About

Our Founders & Idols

Padma Bhushan Tarabai Modak

Tarabai Modak is rightly called as the “Montessori Mother”. She has made a significant contribution to preschool education in India. Her method brought in a silent revolution in the tribal community of Kosbad.

Padma Bhushan Tarabai Modak, a pioneer of preschool education in India was born in April 1892. She graduated from the University of Mumbai. In 1921, she became the first Indian principal of Barten female college of Education at Rajkot.

In 1923, she resigned from college and joined Shri Gijubhai Badheka who conducted a pre-primary school in Bhavnagar and propagated Montessori’s theories. In 1926, she helped him establish the Nutan Bal Shikshan Sangh for the spread and development of pre-primary school and teacher training center in Dadar in north Bombay.

She started the Gram Bal Shiksha Kendra at Bordi in 1945. In 1957 she shifted Gram Shiksha Kendra from Bordi to Kosbad. The Vikaswadi Project was launched and conducted at Kosbad under her constant guidance. She devoted the last 27 years of her life to this project which was the core of Gram Bal Shiksha Kendra’s activities. She was the General Secretary of Nutan Bal Shikshan Sangh for over 25 years and subsequently became its Vice president. She wrote a number of books for children and parents in Marathi and Gujarati. She also wrote books on child education in English. In 1962, the Government of India honoured her with the title of Padma Bhushan.

She passed away on 31 August 1973 at the age of 81.

Padma Shree Anutai Wagh

Anutai Wagh born on March 17, 1910. She was married at the age of 13 and became a child widow 6 months later and returned to her parents’ home. After passing the Vernacular Final (VII Std) examination, she took up Primary Teacher’s Training in Pune. In the final examination, she obtained a First Class.

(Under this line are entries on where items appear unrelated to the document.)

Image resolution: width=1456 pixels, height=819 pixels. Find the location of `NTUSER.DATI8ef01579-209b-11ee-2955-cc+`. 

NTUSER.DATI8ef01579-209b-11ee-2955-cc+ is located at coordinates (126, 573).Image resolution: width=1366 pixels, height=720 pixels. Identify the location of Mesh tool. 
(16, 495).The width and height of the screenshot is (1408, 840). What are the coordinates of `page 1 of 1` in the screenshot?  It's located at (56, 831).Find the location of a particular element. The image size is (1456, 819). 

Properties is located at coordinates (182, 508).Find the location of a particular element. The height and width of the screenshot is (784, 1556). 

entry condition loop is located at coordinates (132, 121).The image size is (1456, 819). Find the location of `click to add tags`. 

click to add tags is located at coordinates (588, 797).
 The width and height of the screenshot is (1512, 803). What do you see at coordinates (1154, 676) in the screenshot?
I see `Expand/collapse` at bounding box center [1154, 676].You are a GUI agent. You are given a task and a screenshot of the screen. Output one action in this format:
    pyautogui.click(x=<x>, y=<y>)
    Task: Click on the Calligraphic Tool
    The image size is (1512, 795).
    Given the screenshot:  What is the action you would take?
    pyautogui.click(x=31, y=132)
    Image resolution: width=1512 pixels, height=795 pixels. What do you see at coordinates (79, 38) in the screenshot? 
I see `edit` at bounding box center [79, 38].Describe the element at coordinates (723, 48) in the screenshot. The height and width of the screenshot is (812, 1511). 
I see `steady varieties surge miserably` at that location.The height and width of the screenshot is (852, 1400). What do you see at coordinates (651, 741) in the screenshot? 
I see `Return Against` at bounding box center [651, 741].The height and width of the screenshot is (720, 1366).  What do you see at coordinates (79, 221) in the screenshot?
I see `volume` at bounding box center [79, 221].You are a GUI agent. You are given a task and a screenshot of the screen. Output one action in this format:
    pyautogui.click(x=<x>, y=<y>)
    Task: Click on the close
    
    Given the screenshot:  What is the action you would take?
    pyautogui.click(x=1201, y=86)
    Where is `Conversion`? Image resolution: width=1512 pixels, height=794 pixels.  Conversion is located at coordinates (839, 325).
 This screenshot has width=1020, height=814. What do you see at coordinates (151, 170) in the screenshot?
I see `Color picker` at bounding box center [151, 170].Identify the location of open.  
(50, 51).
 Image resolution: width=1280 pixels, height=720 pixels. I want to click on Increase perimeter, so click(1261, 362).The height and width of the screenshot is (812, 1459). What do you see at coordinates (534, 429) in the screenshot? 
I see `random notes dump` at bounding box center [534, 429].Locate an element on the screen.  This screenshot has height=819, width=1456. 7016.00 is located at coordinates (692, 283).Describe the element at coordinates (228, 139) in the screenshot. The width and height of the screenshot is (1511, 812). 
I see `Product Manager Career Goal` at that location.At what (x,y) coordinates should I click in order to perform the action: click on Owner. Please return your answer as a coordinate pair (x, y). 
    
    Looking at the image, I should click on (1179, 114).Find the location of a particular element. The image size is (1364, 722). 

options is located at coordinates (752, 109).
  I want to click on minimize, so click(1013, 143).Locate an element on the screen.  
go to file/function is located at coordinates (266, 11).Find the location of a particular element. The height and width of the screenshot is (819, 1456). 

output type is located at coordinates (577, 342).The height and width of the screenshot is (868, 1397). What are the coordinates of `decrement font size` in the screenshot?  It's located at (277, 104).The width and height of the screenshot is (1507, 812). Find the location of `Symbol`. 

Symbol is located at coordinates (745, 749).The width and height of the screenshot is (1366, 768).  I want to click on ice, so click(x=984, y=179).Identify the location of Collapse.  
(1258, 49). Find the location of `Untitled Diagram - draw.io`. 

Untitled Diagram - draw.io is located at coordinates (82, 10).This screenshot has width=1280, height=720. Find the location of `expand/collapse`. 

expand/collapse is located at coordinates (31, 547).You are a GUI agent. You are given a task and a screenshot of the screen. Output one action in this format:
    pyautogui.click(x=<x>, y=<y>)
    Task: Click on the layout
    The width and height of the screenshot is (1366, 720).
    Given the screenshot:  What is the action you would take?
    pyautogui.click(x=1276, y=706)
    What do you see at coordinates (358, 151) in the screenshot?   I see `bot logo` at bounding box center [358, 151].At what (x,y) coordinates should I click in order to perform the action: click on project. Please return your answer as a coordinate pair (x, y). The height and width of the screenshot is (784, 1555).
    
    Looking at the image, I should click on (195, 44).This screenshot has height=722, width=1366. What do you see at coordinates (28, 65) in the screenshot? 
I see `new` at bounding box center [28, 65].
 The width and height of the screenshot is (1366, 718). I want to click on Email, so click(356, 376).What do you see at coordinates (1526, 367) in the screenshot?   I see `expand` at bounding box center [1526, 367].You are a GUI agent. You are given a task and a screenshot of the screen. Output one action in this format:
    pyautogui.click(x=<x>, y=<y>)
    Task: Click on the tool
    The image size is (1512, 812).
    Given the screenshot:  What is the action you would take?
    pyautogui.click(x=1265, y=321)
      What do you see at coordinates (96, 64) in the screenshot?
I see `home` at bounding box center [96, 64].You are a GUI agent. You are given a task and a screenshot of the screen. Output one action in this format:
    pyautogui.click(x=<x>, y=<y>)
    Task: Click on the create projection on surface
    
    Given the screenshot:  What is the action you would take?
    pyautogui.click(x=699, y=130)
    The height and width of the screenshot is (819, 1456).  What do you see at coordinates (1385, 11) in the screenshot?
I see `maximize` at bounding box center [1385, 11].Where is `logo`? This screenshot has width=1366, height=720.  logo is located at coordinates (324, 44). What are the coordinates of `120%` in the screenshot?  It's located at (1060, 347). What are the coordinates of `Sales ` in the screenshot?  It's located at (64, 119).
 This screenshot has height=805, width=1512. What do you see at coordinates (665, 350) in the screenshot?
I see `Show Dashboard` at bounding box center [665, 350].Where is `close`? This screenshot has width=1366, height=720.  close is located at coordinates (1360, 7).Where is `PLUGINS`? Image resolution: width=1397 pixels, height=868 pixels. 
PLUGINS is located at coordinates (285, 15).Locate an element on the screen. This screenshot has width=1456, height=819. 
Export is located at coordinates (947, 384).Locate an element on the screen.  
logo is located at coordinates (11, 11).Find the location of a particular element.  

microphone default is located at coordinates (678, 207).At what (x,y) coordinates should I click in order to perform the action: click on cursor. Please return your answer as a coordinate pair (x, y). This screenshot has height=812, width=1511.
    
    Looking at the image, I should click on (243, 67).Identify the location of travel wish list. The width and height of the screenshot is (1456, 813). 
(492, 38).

Later in 1950, she graduated from the S.N.D.T. Women’s University. For many years she had to support and educate her younger brother and sister, but as the years went by, she longed to devote herself to social work in rural areas.

The turning point in Anutai’s life came in 1945 when she met Smt. Tarabai Modak in a training camp for women village workers organized by Kasturba Memorial Trust at Borivli (Bombay). Tarabai was planning to start an experimental pre-primary school in a rural area, Bordi, in Dahanu Taluka and asked Anutai if she would join the proposed school.

So began an educational partnership between the two women which was to last till Tarabai’s death in 1973.

The Gram Bal Shiksha Kendra started by both and then moved to Kosbad Hill in 1957 at Bordi in 1945, and moved to its present setting at Kosbad Hill in 1957, became a fountainhead of new ideas, exploratory ventures, experiments and innovations in education.

The new concepts of Balwadi, Anganwadi and Kuran Shala (Meadow School) were born out of her continuous thought and applied work in the tribal areas, and have been recognized as innovative and useful concepts in the history of child education in India.

Her efforts to produce educational aids out of the indigenous material available has certainly revolutionized the pre-school learning methods in the country, and has provided a model to the other developing countries also.

Under the auspices of Thane District Stree Shakti Jagruti Samiti, she started many activities for the welfare of women and children. Many Mahila gatherings were organized where importance of Family Welfare Programmes, Health and Hygiene, Child Care, Nutrition, Cottage Industries, Evil Effects of Superstitions, and Social Education were brought home to the tribal women.

In June 1980 she started a school for the Dumb and Deaf poor children.

She was the editor of the Marathi Magazine “Shikshan Patrika”, a very useful literature for children, teachers and parents since —-

In 1983 Anutai, started a totally new project called “Gram-Mangal”, at Dabhon, a typical tribal area, inhabited by Warli tribe. No other social work agency had ventured into this area so far. Anutai selected the place for trying out her experiment of a Free School – a school with no building and syllabus and the subjects taught would be those arising out of activities, that aim at overall development of the Warlis, including their economic status.